REQUIREMENT:
Please show all lines of the records that include "list".

Segment Start: SUPPLIED DATA

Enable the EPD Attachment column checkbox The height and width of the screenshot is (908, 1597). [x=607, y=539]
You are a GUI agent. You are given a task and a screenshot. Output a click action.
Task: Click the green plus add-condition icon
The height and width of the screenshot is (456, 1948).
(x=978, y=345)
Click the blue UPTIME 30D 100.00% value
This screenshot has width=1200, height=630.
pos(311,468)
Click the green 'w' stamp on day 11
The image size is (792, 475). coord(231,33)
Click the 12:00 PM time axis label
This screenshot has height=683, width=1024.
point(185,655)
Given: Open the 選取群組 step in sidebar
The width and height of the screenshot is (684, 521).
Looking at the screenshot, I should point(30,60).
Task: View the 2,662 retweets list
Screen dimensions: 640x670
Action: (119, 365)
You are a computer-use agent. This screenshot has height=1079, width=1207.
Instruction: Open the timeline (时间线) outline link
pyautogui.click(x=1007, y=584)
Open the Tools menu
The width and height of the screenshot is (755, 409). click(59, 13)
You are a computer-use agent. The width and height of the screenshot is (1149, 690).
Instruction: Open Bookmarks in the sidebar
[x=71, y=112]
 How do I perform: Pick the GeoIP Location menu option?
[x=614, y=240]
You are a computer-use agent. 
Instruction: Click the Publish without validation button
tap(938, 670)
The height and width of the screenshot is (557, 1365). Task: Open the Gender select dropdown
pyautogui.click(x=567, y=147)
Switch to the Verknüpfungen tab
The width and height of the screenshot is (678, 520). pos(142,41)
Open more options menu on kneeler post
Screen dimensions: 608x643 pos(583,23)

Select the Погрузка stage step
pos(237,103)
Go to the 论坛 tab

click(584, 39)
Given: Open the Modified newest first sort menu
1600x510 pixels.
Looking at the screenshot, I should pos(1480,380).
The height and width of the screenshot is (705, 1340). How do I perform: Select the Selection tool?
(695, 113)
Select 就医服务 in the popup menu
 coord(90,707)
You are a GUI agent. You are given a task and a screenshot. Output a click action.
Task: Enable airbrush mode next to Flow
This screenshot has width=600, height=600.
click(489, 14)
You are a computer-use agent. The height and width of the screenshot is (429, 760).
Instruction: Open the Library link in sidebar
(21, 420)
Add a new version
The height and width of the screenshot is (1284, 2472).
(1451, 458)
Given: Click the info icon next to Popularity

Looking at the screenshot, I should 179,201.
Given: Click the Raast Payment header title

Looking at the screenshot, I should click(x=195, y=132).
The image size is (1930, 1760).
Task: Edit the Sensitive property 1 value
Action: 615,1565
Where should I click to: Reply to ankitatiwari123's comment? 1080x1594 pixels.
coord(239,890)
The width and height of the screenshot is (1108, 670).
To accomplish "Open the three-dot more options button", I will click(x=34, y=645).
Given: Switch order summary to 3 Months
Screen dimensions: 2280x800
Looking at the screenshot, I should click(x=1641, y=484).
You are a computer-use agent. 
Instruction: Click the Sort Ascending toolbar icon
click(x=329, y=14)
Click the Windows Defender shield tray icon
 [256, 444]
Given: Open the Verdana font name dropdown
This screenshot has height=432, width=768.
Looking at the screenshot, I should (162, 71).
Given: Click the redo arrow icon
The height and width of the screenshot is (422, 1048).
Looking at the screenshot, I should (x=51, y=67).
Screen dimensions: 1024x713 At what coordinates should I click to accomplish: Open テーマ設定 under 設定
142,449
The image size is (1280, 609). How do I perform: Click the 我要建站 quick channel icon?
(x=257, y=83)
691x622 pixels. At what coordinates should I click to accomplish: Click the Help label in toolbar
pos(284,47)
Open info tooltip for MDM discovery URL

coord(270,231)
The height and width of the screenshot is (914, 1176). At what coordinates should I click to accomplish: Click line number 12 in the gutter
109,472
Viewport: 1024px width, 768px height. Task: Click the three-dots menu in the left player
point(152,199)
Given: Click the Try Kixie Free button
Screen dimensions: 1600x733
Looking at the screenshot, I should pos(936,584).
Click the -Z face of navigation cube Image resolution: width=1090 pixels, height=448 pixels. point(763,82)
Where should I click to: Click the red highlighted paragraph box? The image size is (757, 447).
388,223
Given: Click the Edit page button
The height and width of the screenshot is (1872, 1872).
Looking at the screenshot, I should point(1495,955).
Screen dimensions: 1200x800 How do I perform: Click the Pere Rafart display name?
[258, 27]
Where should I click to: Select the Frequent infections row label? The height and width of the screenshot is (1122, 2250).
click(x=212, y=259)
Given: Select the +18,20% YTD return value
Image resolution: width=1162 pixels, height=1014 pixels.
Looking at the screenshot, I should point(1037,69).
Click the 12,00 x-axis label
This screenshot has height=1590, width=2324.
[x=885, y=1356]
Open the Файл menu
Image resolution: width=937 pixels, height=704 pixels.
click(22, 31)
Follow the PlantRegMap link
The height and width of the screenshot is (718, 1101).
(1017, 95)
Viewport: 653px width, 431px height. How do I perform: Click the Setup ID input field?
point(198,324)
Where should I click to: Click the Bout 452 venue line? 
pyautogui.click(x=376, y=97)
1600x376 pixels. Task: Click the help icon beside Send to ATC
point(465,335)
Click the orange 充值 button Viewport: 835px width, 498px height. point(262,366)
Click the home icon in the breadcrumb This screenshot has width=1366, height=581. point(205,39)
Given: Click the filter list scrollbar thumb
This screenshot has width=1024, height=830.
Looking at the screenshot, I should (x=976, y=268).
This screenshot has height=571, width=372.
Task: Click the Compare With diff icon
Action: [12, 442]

Segment End: SUPPLIED DATA

TASK RESPONSE:
Task: View the 2,662 retweets list
Given: Click the filter list scrollbar thumb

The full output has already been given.